かつて私がGEの一員だったころ、ジェフ・イメルト会長が来日し、タウンホールミーティングで「どのようにすればあなたのような素晴らしいリーダーになれるのか」という獏とした質問に答えてくれた。
「私も毎日、ベッドに入るときに自分の至らなさに思い悩む。だが朝に起きるときには、鏡に向かって、自分こそが名誉ある世界企業を牽引するにふさわしいリーダーなのだ、と言い聞かせている」
まだ足りないと認め、なお前に進もうとするその謙虚さに、私は衝撃を受けた。イメルト会長は、きっと今もなお、私などよりも桁違いに早いスピードでリーダーとして成長を続けているのだろう。
新生フィナンシャルはGEから新生銀行に事業売却されたが、元の“親”に負けてはいられない。だから私も、常に明日こうありたいという自分の姿を描き、それに向けて毎日たくさんの人とダイアログを重ね、自問自答を繰り返す。自分だけではない。同僚とリーダーシップのあり方を突き詰めて語り続け、課題を確認し合い、お互いに高め合いながら突き進む。学び多き同僚には、もっと大きな課題を与え、また私との真剣勝負の競争に巻き込む。体のトレーニングも積む。ラーニング競争を牽引し、組織の隅々にエネルギーをばらまくことこそが私の最大の仕事だと思っている。

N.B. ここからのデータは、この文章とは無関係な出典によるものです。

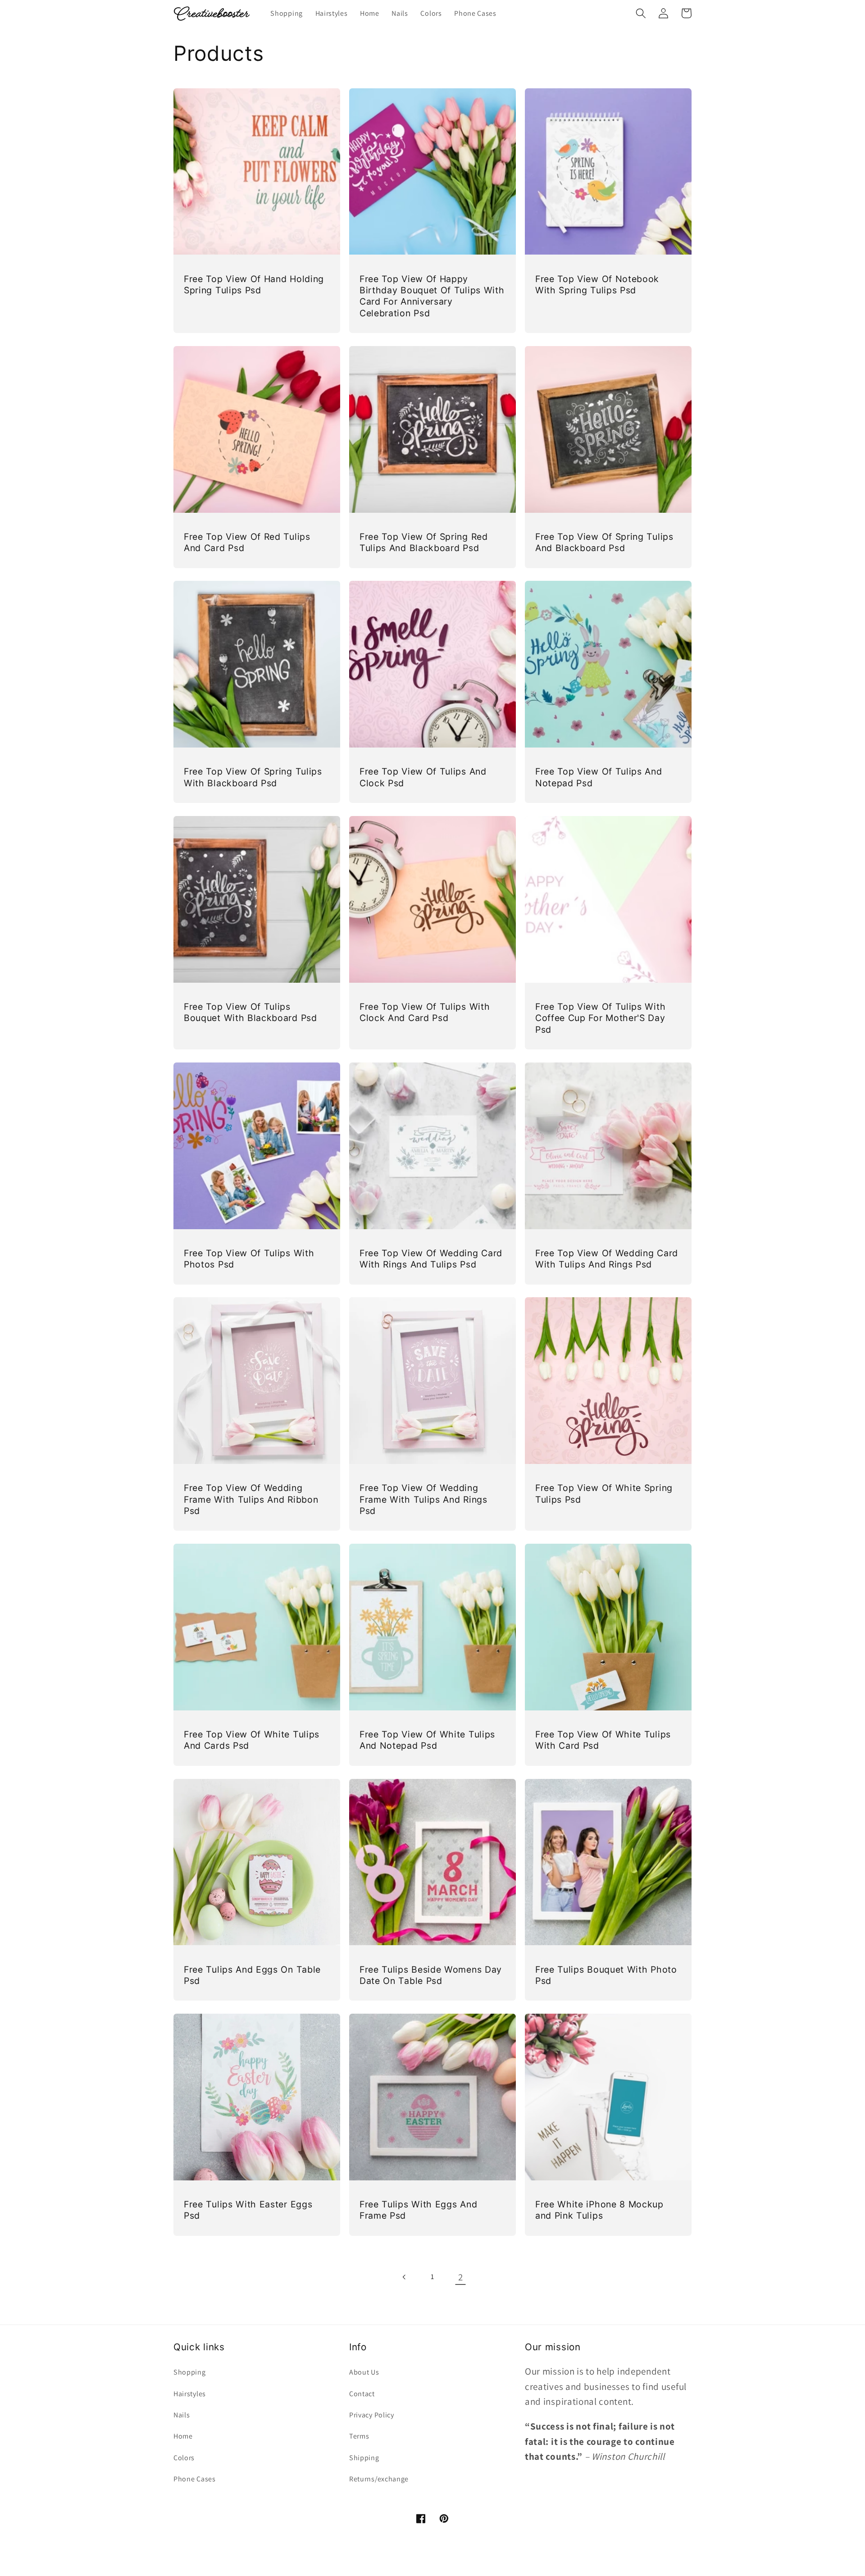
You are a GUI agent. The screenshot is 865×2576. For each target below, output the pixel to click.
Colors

皆さんも、自分の属する組織を見渡してみよう。事業という終わりのない勝負をするにあたり、自らがイノベーターとなり、時にはペースメーカーとなり、いざとなればバックアップとなるようなロールモデル、何より溢れるエネルギーを与えてくれるラーニング・アニマルはその場にいるか。
もしラーニング・アニマルが一人も見当たらないなら、あなたが属する組織は明らかにあなたの成長を阻む。あなたの心の消えそうな火で、「濡れたローソク」(もたれ合いの場)を灯そうとするのは時間の無駄だ。自らの成長を求めて、一歩踏み出す勇気を持とう。
なかには、外資系か日本企業かというキャリアの選択に悩む人も多いだろう。私なら、自分の力を引き出し、使い倒すために、キャリア・オポチュニティを豊かに提供してくれる企業を選ぶ。学びの場の選択において、企業の国籍は問題ではない(自己実現の場を選択する際には、企業の国籍は重要な要素になる可能性はあるが)。
世界中のチャンスに目を向け、そこで勝負するのだという覚悟が湧き出ているリーダーをロールモデルとして、その人の胸を借りるべきだ。あなたがそうしなければ、世界の他の誰かがきっとその機会をつかむ。
洋魂和才も、和魂洋才も、大いにあり、である。
明日からあなたは、世界の人財と勝負している。